What the task requires
Can you render the records as a numbered list, starting with the line containing "Viewport: 1211px width, 718px height." and going on through the line containing "Action: (346, 33)", with blank lines skipped and the pictures left out?

Raw records

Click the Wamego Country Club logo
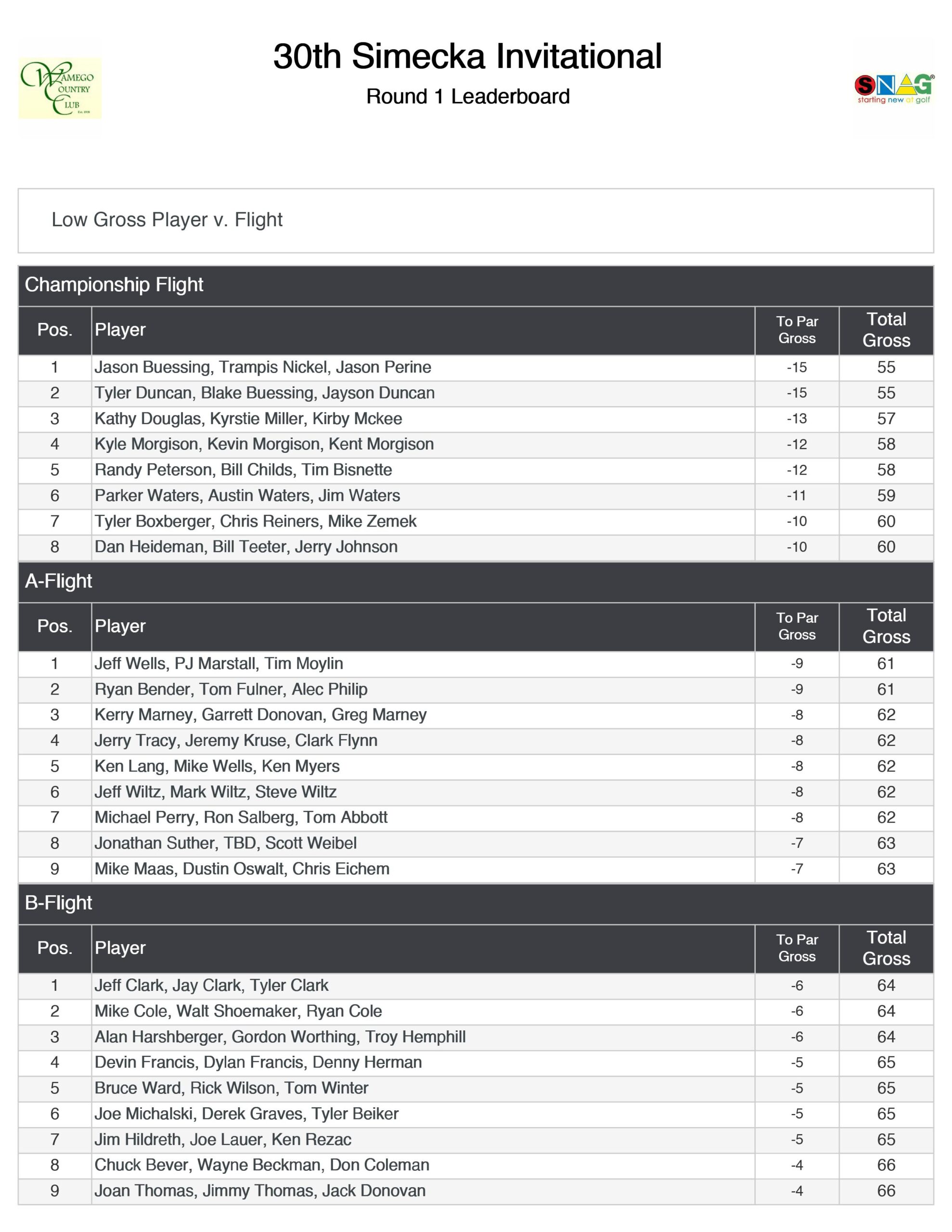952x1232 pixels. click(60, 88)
==
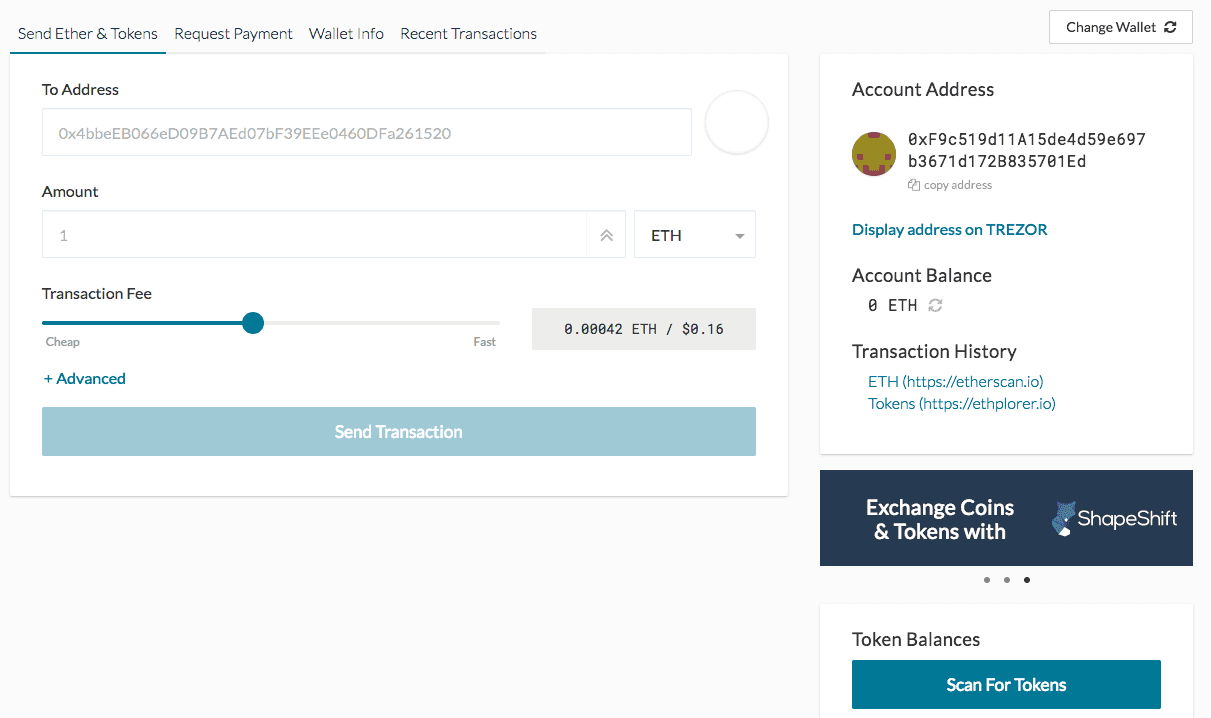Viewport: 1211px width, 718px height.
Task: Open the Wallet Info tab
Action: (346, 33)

Final result
1. Viewport: 1211px width, 718px height.
2. Task: Open the Wallet Info tab
3. Action: (346, 33)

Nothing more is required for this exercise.